TASK REQUIREMENTS.
1) For each statement below, say whether it agrees with the Florida State game preview, answering yes or no and quoting the deciding words of the text: (a) Pitt lost its season opener to Florida State by a score of 41-13. (b) Pitt scored a touchdown on its first possession of that game. (c) Tyler Boyd played quarterback in high school.
2) Reproduce the part of the Florida State game preview starting at "Before we get" and ending at "on their game.".

═══ QUOTED PASSAGE

I reached out to some of the other blogs who know the position Oklahoma State is in. After-all, they faced the same challenges a year ago.

Stacy Revere

The saying is the enemy of your enemy is your friend. I put that to the test as I reached out to a few of our fellow SB Nation bloggers that faced Florida State a season ago.  What should the Cowboys prepare for? What, if any, success did you have against the Seminoles? Is Jameis Winston and FSU beatable?  Those are the questions I asked, and I got back some rather interesting responses.

Before we get started I want to thank everyone for their help. I put this together with rather short notice, and these guys really came through. A big thanks to them!


CARDIAC HILL - Pittsburgh Panthers

Pitt kicked off their season last year in the same position as the Pokes this year; against Florida State. Anson Whaley gave some great insight on their game.

Last season the Panthers were in the same situation. They opened up against FSU, and were the ‘Noles first victim on the season with a 41-13 loss.  The Seminoles opened up the game in the second quarter, but was there ever a time early in the game where FSU look susceptible?

I don't know if I'd call it Florida State looking susceptible as much as the Panthers just playing better early on. Pitt got off to a strong start and went down the field for a touchdown on their first possession. On the opening drive, they seemed to keep the Seminoles off balance a little mixing in both passes and runs, including an end around by wide receiver Tyler Boyd. The Panthers also put together another good scoring drive in the second quarter and, again, it was more of the same with a solid balance on offense. The running game contributed, Tom Savage completed several short-mid range passes, and Pitt mixed in another end around or reverse using Boyd that resulted in a big gain. Their third scoring drive was nearly identical to the others with yet another Boyd run - again, if I'm not mistaken, on an end around or reverse.

The X-factor in all of those drives was the utilization of a wideout as a running back on some modest trick plays. Boyd played running back in high school, so the staff really utilized his abilities with each of his runs picking up about 20 yards each. If the Cowboys have an athletic talent like that, I wouldn't be surprised to see them try the same thing if the coaches have watched film on that Pitt game.

══════
═══ RECORDS

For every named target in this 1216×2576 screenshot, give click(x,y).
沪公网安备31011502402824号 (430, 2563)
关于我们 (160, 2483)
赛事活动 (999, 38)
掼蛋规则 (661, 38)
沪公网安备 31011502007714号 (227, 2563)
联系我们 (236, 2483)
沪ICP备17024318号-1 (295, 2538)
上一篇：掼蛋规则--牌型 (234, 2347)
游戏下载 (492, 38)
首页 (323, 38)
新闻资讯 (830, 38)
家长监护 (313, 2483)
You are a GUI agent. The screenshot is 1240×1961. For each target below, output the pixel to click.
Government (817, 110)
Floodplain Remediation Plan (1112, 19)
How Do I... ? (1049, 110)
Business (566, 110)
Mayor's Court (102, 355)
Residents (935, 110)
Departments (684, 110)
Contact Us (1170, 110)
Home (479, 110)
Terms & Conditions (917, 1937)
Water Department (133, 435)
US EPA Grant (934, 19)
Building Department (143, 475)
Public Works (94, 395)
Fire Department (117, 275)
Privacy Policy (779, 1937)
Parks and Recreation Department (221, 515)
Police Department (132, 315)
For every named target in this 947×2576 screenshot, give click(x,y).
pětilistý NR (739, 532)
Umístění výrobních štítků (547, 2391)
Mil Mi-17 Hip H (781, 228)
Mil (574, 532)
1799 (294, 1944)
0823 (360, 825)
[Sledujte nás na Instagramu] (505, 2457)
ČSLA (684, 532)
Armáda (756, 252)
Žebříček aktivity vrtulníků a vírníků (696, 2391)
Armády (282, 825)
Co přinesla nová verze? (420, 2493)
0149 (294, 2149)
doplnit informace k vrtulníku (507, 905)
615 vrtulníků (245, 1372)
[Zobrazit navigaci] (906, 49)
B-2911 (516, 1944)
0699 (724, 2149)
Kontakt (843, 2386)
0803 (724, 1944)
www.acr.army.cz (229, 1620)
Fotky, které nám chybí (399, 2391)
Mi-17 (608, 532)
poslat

══════

PROBLEM SOLUTIONS.
1)
(a) Yes: "with a 41-13 loss"
(b) Yes: "went down the field for a touchdown on their first possession"
(c) No: "Boyd played running back in high school"

2)
Before we get started I want to thank everyone for their help. I put this together with rather short notice, and these guys really came through. A big thanks to them!


CARDIAC HILL - Pittsburgh Panthers

Pitt kicked off their season last year in the same position as the Pokes this year; against Florida State. Anson Whaley gave some great insight on their game.